Dataset entries
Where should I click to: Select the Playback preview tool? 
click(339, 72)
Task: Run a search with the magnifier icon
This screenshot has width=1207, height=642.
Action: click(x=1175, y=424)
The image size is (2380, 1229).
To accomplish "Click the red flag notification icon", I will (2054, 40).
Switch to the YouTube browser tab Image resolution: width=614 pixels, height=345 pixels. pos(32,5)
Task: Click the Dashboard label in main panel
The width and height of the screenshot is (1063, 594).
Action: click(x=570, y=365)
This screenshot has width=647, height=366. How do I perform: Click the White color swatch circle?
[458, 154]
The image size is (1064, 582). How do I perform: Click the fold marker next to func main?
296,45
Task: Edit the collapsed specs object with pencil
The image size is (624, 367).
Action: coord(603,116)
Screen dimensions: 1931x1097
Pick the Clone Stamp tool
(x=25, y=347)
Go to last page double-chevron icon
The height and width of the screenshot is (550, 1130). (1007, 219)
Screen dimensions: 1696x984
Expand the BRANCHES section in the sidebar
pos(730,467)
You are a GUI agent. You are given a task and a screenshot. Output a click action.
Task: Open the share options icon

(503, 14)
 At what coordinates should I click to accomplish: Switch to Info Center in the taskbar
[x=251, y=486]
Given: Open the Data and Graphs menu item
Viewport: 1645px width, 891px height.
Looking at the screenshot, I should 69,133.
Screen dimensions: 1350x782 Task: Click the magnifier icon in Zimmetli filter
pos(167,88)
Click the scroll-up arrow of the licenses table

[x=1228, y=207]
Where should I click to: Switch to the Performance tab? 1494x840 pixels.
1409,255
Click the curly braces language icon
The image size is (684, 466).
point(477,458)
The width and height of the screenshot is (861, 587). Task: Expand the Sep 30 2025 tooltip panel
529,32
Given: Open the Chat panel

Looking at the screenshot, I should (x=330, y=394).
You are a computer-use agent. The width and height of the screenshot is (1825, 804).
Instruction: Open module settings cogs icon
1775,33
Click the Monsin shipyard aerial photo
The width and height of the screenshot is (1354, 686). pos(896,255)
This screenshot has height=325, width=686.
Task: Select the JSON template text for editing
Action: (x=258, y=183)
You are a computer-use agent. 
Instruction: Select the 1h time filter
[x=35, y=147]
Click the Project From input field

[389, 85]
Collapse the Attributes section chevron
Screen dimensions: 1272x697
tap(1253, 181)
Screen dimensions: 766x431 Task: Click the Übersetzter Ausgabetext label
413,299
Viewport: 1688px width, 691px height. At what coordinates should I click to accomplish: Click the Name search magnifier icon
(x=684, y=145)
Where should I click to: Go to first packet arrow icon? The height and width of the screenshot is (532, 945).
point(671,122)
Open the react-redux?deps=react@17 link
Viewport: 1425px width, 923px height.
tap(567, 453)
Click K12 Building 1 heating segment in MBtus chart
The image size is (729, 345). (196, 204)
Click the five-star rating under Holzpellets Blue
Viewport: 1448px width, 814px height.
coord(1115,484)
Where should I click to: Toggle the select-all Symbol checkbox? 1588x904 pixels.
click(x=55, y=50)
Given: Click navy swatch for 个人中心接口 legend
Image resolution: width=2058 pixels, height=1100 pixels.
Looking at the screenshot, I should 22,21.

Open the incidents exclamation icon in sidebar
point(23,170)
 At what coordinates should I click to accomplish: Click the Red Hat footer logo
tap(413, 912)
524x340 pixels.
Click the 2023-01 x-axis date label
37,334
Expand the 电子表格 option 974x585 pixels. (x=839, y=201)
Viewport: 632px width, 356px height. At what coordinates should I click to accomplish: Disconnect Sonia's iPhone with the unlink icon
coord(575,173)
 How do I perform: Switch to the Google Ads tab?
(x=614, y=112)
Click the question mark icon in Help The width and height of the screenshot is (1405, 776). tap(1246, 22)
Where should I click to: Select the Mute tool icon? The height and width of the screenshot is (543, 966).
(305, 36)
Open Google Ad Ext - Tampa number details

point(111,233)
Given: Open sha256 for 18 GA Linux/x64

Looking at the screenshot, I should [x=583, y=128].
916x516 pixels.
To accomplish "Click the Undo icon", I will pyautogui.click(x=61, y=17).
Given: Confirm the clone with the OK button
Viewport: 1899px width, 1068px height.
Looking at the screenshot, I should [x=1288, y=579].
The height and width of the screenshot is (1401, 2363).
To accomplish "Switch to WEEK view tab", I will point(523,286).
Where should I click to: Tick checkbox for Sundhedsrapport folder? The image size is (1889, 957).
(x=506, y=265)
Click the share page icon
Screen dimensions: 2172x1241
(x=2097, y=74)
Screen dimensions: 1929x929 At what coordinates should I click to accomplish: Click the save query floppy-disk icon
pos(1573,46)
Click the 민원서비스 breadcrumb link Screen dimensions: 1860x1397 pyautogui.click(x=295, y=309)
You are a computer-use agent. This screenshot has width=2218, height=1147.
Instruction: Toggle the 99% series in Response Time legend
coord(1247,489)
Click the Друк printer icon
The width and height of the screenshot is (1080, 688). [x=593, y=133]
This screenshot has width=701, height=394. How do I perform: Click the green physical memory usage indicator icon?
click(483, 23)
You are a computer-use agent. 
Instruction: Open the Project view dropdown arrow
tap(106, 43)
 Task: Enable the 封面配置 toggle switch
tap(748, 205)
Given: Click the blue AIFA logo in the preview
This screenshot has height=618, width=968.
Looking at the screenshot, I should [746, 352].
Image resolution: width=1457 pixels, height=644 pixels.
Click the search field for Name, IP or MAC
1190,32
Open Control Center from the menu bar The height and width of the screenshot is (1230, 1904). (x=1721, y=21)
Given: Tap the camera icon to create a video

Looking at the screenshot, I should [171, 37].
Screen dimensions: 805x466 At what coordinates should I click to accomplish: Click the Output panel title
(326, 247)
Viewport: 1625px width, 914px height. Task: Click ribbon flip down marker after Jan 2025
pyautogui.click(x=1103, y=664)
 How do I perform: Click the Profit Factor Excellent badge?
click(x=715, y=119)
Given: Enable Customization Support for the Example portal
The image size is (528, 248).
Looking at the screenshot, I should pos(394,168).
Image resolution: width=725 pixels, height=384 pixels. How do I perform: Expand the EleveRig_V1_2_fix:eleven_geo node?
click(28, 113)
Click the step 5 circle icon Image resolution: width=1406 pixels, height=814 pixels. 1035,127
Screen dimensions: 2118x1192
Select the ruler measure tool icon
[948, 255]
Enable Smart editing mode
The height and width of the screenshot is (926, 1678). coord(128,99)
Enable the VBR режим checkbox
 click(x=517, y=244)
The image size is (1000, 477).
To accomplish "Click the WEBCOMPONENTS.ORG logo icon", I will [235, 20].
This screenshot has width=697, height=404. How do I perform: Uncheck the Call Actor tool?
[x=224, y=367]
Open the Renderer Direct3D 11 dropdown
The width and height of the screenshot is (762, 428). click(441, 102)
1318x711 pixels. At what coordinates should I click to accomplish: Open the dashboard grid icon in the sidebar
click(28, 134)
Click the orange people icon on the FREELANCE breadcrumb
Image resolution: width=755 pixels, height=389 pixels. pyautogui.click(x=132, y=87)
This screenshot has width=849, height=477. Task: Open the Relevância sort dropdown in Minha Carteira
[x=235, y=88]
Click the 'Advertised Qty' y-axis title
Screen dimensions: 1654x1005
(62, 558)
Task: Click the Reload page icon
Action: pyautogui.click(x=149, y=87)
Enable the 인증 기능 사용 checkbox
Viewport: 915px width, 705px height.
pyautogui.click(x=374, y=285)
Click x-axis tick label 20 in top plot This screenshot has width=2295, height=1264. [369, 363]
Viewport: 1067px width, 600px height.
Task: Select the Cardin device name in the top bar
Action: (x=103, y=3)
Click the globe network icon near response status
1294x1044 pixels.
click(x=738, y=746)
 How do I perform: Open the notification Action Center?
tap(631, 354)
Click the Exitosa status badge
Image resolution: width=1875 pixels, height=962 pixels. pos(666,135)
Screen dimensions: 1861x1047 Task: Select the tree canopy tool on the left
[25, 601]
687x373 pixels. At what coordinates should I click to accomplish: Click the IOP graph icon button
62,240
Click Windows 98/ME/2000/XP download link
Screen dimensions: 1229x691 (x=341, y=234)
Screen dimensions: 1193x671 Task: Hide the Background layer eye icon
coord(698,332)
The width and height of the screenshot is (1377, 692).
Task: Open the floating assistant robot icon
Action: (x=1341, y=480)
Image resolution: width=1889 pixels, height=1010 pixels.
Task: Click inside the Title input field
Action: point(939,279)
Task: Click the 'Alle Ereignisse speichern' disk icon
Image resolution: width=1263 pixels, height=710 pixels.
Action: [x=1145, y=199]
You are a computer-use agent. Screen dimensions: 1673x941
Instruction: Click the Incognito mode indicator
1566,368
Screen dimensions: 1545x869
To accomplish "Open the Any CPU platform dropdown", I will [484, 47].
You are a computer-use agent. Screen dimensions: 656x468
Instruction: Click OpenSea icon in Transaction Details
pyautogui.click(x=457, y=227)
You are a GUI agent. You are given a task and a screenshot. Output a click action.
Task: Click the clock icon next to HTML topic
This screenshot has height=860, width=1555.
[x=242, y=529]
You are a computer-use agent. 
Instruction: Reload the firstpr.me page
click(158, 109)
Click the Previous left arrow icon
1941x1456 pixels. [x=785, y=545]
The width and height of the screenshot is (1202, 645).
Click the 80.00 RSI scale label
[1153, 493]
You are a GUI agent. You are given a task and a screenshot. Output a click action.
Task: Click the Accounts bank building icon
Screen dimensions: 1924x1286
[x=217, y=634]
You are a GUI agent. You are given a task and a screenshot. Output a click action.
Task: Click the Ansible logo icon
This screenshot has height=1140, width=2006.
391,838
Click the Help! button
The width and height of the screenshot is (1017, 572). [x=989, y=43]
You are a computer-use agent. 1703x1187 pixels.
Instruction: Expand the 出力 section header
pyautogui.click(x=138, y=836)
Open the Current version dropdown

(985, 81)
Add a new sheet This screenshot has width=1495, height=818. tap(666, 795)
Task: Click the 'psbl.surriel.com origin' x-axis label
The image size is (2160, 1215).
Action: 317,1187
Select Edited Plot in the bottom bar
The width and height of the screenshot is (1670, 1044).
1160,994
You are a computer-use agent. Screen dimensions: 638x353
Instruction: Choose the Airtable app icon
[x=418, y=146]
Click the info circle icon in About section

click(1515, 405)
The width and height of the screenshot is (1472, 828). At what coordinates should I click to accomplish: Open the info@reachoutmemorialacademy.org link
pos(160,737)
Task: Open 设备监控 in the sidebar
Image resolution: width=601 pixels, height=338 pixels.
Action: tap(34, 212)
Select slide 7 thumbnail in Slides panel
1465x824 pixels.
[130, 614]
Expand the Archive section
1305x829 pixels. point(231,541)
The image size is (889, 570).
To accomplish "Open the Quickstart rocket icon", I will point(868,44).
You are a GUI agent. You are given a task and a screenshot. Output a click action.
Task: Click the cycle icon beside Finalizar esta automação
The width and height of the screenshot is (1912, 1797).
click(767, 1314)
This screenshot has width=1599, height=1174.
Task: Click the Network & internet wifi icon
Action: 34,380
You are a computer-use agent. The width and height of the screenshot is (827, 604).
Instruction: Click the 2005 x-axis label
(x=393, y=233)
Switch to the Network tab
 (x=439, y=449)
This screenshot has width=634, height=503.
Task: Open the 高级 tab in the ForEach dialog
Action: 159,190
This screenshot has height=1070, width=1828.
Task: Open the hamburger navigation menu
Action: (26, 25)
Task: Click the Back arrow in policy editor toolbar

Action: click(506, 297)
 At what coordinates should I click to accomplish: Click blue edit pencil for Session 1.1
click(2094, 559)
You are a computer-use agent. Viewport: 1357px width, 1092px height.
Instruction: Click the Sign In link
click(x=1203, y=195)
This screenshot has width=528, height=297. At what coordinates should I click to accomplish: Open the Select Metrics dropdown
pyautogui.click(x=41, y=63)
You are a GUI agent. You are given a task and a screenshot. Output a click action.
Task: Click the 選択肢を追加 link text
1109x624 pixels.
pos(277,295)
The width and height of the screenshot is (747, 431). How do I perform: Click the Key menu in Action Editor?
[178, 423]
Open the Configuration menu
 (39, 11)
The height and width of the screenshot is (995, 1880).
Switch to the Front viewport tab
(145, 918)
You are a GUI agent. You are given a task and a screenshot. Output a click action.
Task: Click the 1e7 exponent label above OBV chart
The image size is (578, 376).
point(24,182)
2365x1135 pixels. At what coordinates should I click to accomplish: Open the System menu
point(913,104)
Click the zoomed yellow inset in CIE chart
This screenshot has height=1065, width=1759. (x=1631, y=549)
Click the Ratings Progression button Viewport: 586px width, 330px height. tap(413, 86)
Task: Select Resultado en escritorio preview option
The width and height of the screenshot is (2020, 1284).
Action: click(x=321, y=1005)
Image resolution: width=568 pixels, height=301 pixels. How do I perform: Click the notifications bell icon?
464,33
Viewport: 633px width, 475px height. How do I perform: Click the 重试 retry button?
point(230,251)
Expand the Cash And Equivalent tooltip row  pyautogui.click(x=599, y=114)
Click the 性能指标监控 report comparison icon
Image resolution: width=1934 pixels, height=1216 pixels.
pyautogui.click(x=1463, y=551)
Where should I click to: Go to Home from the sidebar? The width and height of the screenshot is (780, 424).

What needs to be done: Looking at the records above, return exactly the lines from the line with "Switch to the YouTube" to the line with "Task: Edit the", both ends included.

Output below:
Switch to the YouTube browser tab Image resolution: width=614 pixels, height=345 pixels. pos(32,5)
Task: Click the Dashboard label in main panel
The width and height of the screenshot is (1063, 594).
Action: click(x=570, y=365)
This screenshot has width=647, height=366. How do I perform: Click the White color swatch circle?
[458, 154]
The image size is (1064, 582). How do I perform: Click the fold marker next to func main?
296,45
Task: Edit the collapsed specs object with pencil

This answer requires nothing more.